1. ¹Cancer Research UK Clinical Centre, St James's University Hospital, University of Leeds, Leeds, UK
2. ²Targeted Therapy Laboratory, Chester Beatty Laboratories, Institute of Cancer Research, Cancer Research UK Centre for Cell and Molecular Biology, London, UK
3. ³Postgraduate Medical School, University of Surrey, Guildford, UK
4. ⁴Oncolytics Biotech Inc., Calgary, Canada
5. ⁵Mayo Clinic, Rochester, MN, USA
6. ⁶Head and Neck Unit, Royal Marsden Hospital, London, UK

Correspondence: Professor AA Melcher, Cancer Research UK Clinical Centre, St James's University Hospital, University of Leeds, Beckett Street, Leeds LS9 7TF, UK. E-mail: a.a.melcher@leeds.ac.uk

⁷Joint senior authors.

Received 20 September 2007; Revised 21 February 2008; Accepted 23 February 2008; Published online 10 April 2008.

Abstract

Reovirus is a promising unmodified double-stranded RNA (dsRNA) anti-cancer oncolytic virus, which is thought to specifically target cells with activated Ras.
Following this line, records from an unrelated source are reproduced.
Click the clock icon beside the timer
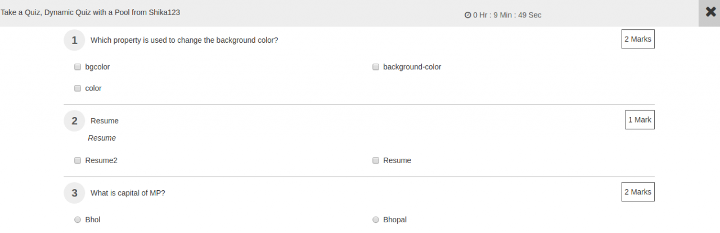 coord(467,15)
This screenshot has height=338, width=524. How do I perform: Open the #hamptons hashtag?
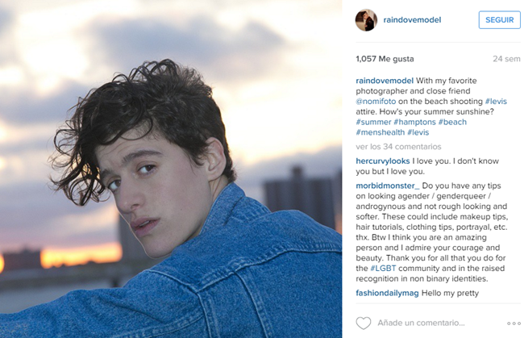pyautogui.click(x=414, y=122)
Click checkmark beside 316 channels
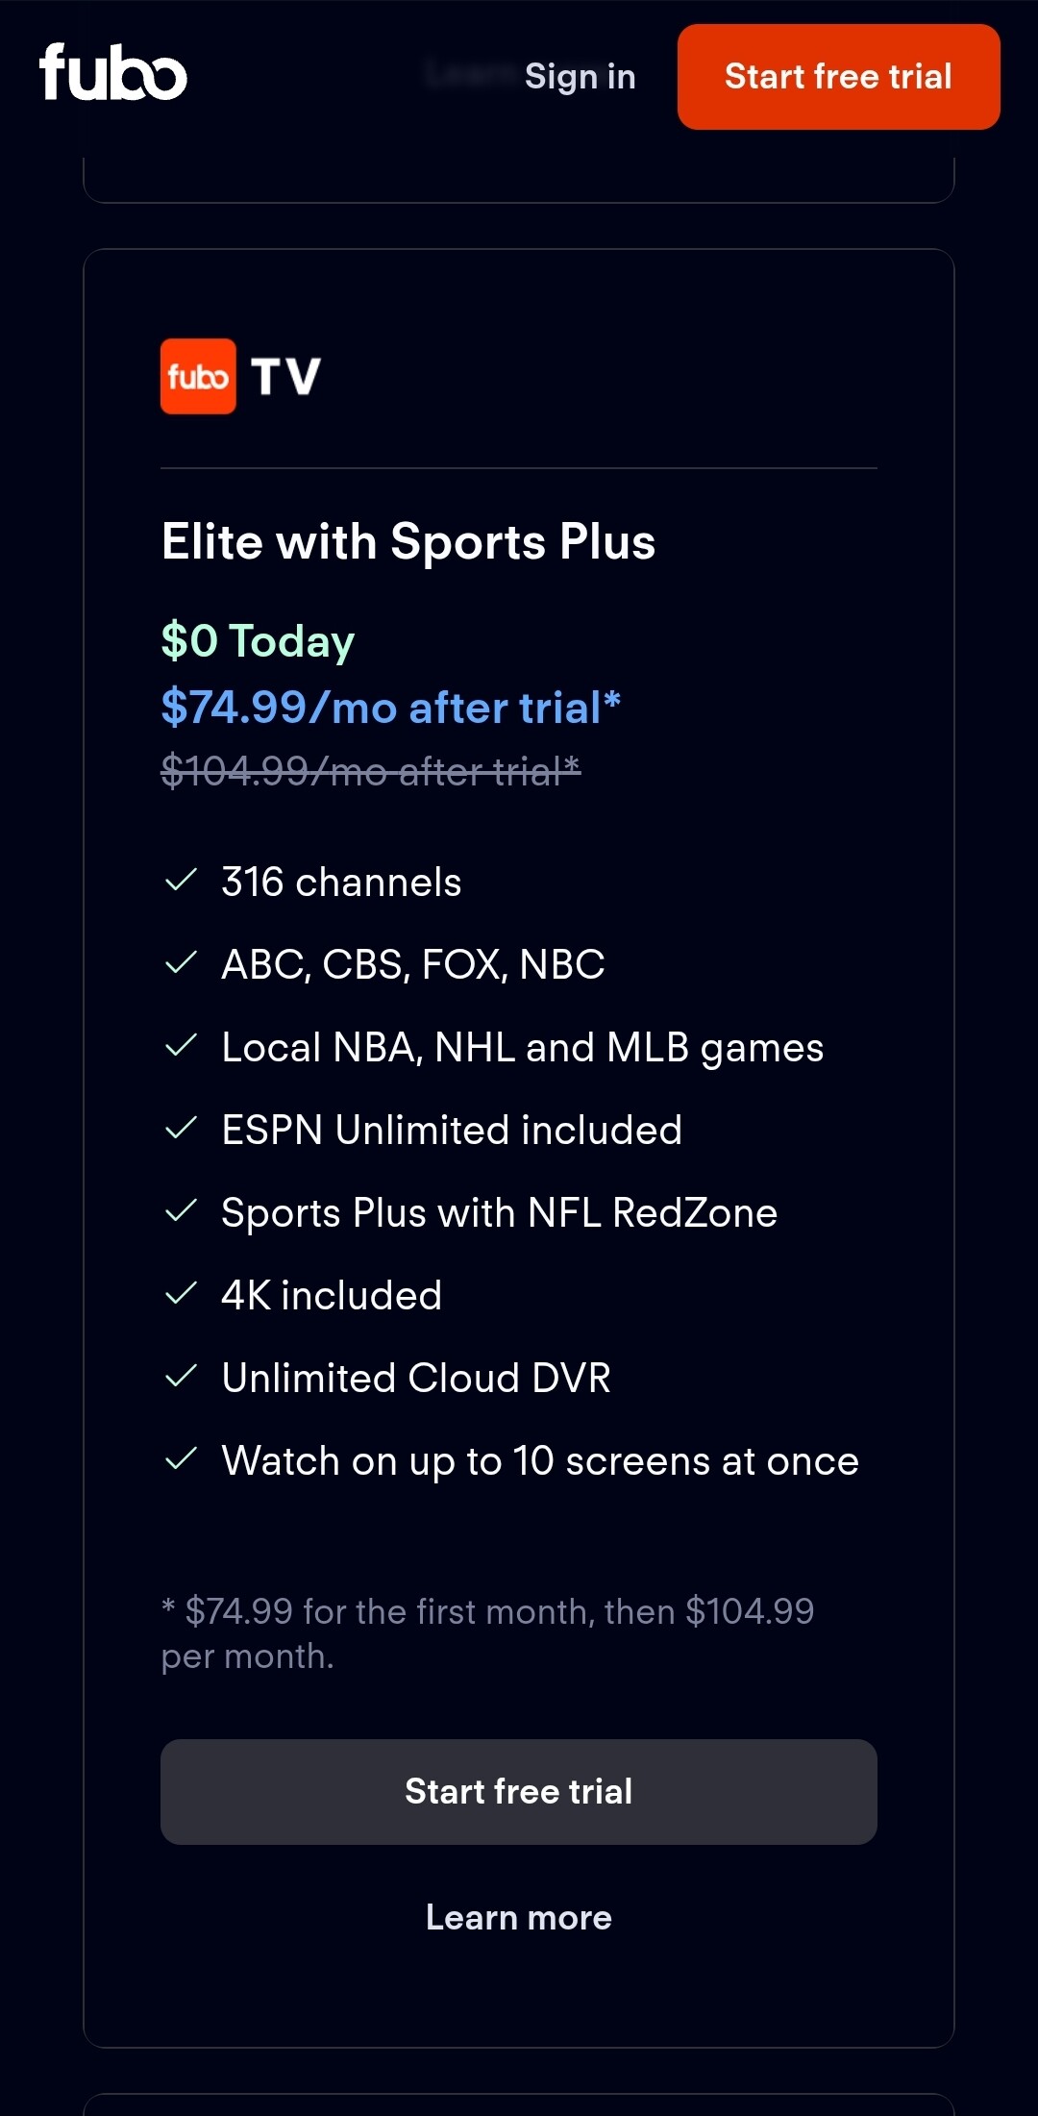The height and width of the screenshot is (2116, 1038). 181,881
Although reovirus has been tested in a wide range of preclinical models and has entered early clinical trials, it has not previously been tested for the treatment of human melanoma. Here, we show that reovirus effectively kills and replicates in both human melanoma cell lines and freshly resected tumour; intratumoural injection also causes regression of melanoma in a xenograft in vivo model. Reovirus-induced melanoma death is blocked by caspase inhibition and is dependent on constituents of the Ras/RalGEF/p38 pathway. Reovirus melanoma killing is more potent than, and distinct from, chemotherapy or radiotherapy-induced cell death; a range of inflammatory cytokines and chemokines are released by infected tumour cells, while IL-10 secretion is abrogated. Furthermore, the inflammatory response generated by reovirus-infected tumour cells causes bystander toxicity against reovirus-resistant tumour cells and activates human myeloid dendritic cells (DC) in vitro. Hence, reovirus is suitable for clinical testing in melanoma, and may provide a useful danger signal to reverse the immunologically suppressive environment characteristic of this tumour.